TEXT EXTRACT:
In this comparative report, we look at the differences between doing business in Singapore and China.
This report refers to data from World Bank’s 2014 ‘Ease of Doing Business’ report and World Economic Forum’s Global Competitiveness 2013 – 2014 as well as 2014 Global Enabling Trade reports. It measures five indicators, namely company incorporation, corporate tax rate, foreign investment friendliness, intellectual property protection and workforce.
Popularly denoted as the ‘factory of the world’, China offers huge economies of scale and low cost labor. However, when it comes to diminishing bureaucratic and legal hurdles for entrepreneurs, Singapore performs better than the ‘Land of Red Dragon’.
Singapore holds the top position in the world for ease of doing business according to the World Bank’s Doing Business 2014 report – a joint publication and a project by World Bank and International Finance Corporation. China, on the other hand, stands at 96th position.
China presents regulatory and bureaucratic hurdles to foreign investment and the inherent advantages of low-cost-labor too seem to be fading as Africa becomes more cost-attractive. Singapore, the tiny city-state located in the center of South East Asia, offers numerous advantages to foreign businesses looking to expand their businesses in Asia and beyond.
|World Bank’s Doing Business (DB) 2014
Singapore vs. China
|Starting a business||3||158|
|Dealing with construction permits||3||185|
|Trading across borders||1||74|
Traditionally, China has provided low-cost manufacturing solutions for the global market, but exports declined sharply after the global downturn leading to a slower economic growth. The regulatory landscape still presents a challenge for foreign investors.
The different markets, geographies and industries within China are diverse and local regulations and enforcements of central regulations differ greatly in various regions. Further China has been losing the ‘low-cost-labor’ advantage due to the slowing demographic growth and rise in wages.
Starting a business in Singapore is more convenient than in China. Singapore offers a better deal in terms of the procedures, time and cost involved in launching a commercial or industrial firm. It takes only 1-2 days to incorporate a company in Singapore with minimum procedures and a near absence of bureaucracy.
In contrast, it takes more than a month to incorporate a firm in China. According to the Doing Business report, Singapore ranks 3rd in terms of starting a business – putting it ahead of China, which ranks 158th.
China faces systemic challenges which include an unbalanced industrial sector, resource and environmental constraints, development gaps between rural and urban areas, bureaucracy and corruption and barriers that stand in the way of promoting development in a scientific manner.
Singapore on the other hand offers a business environment more open and conducive to innovation and growth with lesser regulations. The excellent infrastructure coupled with seamless network connectivity makes it the ideal destination for global business.
Corporate tax rate
The corporate tax rate in Singapore is capped at 17%, while the standard corporate tax rate in China stands at 25%. In the ‘Doing Business 2014’ report World Bank ranked Singapore second for its lower tax rates and efficient tax filing procedures.
China was ranked 120th, far behind Singapore, on the same parameter. Similarly the ‘2014 Paying Taxes Report’, compiled by PWC, IFC and World Bank, reveals that Singapore is the fifth easiest place in the world for paying taxes.

MATERIAL PROVIDED:
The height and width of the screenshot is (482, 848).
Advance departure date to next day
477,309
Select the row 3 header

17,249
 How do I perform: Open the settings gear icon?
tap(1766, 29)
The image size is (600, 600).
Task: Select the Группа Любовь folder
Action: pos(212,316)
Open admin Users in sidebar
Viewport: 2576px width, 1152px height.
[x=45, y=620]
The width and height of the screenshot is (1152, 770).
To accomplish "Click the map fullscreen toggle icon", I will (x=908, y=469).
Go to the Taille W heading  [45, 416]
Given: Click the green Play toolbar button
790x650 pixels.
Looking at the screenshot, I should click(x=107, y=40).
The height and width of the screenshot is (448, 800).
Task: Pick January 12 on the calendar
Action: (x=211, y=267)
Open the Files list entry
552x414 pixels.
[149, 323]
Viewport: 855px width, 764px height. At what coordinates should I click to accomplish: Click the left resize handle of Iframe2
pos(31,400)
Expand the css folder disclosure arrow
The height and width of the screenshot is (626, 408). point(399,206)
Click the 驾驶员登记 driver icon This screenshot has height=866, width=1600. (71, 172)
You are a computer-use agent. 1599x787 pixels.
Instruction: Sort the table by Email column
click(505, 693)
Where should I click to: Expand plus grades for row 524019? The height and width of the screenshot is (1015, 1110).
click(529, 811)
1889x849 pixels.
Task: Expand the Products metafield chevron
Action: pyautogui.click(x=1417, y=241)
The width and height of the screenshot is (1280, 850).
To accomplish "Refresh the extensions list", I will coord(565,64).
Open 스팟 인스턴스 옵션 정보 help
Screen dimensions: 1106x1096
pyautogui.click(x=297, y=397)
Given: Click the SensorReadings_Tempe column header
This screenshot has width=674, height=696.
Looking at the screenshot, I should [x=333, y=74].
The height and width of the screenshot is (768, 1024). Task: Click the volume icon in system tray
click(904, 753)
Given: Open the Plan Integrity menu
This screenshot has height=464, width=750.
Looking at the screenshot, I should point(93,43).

THE TASKS:
- 1) Copy the Singapore and China business report word for word, from "Starting a business in" all the way down to "which ranks 158th.".
- 2) Translate this sentence from the Singapore and China business report into Spanish: "Starting a business in Singapore is more convenient than in China."
- 3) Summarize the Singapore and China business report in two sentences.
Leave the records aside, since none of this work involves them.

SOLUTIONS:
- 1)
Starting a business in Singapore is more convenient than in China. Singapore offers a better deal in terms of the procedures, time and cost involved in launching a commercial or industrial firm. It takes only 1-2 days to incorporate a company in Singapore with minimum procedures and a near absence of bureaucracy.
In contrast, it takes more than a month to incorporate a firm in China. According to the Doing Business report, Singapore ranks 3rd in terms of starting a business – putting it ahead of China, which ranks 158th.

- 2) Iniciar un negocio en Singapur es más conveniente que en China.

- 3) The report compares doing business in Singapore and China using World Bank and World Economic Forum data across five indicators, including company incorporation and corporate tax rate. Singapore ranks first for ease of doing business, lets a company incorporate in 1-2 days, and caps its corporate tax rate at 17%, while China ranks 96th, takes more than a month to incorporate a firm, and has a standard rate of 25%.